Identification of RBD specific monoclonal antibodies from convalescent COVID-19 patients. (A) Screening of SARS-CoV-2 potential neutralizing Abs. The heatmap reveals that the binding ability of 198 Ab supernatants produced by HEK239T cells transfected with linear Ab gene expression cassette. The binding activity of mAbs against SARS-CoV-2 S1 and RBD were tested by ELISA. mAbs were ranked as the binding ability of RBD in each batch, and the brightness of blue represents the binding ability.The OD was measured at 405 nm. The neutralizing activity of mAbs was discriminated according to the neutralizing value. The neutralizing capability was identified by SARS-CoV-2 pseudovirus neutralization assay. The Green columns represent potential neutralizing Abs with the inhibition rate >75%, while white indicate the other Abs. The mAbs were ranked as same as the above. For each evaluated antibody, at least two independent measurements were performed. (B) Frequencies of variable region of the heavy chain (VH) gene clusters for potential neutralizing and non-neutralizing antibodies. Clonal sequences groups were collapsed and treated as one sample for calculation of the frequencies. (C) Frequency of various the heavy chain complementarity determining region 3 (CDRH3) length of in potential neutralizing and non-neutralizing antibodies.

Figure 4

Functional characterization of NAbs against authentic SARS-CoV-2. (A) The neutralization activities of mAbs against authentic SARS-CoV-2 virus (nCoV-SH01), analyzed by the Cytopathic effects (CPE) test. Serial dilutions of each mAbs were tested, initial concentration is 0.75 mg/ml. CPE results was summarized, where “-” indicates no cytopathy, “+” indicates <25% cytopathy, “++” indicates 25-50% cytopathy, “+++” indicates 50-75% cytopathy, and “++++” indicates 100% cytopathy. 13G9 was marked with “*” to indicate that it was obtained by the method previously described (28). (B) IC₅₀ of 58G6 and 510A5 against the authentic SARS-CoV-2 virus, determined in Vero-E6 cells by RT-qPCR. Dashed lines indicated a 50% inhibition rate of viral infection. Data for each NAb were obtained from a representative neutralization experiment, with three replicates.

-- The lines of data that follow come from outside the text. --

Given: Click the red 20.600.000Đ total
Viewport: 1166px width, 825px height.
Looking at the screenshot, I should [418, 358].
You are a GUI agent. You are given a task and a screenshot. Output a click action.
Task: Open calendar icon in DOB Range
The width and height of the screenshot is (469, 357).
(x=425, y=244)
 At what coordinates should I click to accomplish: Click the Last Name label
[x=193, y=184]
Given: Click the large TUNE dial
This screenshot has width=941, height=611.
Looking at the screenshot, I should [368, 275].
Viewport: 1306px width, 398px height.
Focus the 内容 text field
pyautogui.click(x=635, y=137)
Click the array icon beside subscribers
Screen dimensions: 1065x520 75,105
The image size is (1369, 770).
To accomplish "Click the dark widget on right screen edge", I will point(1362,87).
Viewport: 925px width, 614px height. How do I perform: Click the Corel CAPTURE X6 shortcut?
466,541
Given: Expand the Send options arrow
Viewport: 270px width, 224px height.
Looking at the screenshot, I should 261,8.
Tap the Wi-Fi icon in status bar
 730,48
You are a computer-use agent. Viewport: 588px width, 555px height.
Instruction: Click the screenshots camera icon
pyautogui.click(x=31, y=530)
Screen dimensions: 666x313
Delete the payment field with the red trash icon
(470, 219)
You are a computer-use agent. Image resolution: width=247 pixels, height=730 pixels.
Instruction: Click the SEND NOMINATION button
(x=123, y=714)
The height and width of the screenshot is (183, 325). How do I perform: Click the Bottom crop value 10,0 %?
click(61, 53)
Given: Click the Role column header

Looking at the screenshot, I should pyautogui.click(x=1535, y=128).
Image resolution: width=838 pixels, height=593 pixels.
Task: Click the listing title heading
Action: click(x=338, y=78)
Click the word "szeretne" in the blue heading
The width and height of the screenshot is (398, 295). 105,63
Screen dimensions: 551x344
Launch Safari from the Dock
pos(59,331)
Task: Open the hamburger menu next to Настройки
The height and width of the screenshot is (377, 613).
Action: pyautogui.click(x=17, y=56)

Data are presented as mean ± SEM.

Figure 5

The binding kinetics of the top 20 NAbs with SARS-CoV-2 S-RBD measured by SPR. The purified S-RBD NAbs were captured on the CM5 chip followed by the injection of various concentrations of soluble SARS-CoV-2 S-RBD. In terms of assessment of ACE2 affinity, S-RBD was coated on the CM5 chip. The various concentrations of ACE2 were injected to the coated chip. The color lines represent experimentally derived curves, while the black lines represent fitted curves based on the experimental data. Data are representative of at least 2 independent experiments.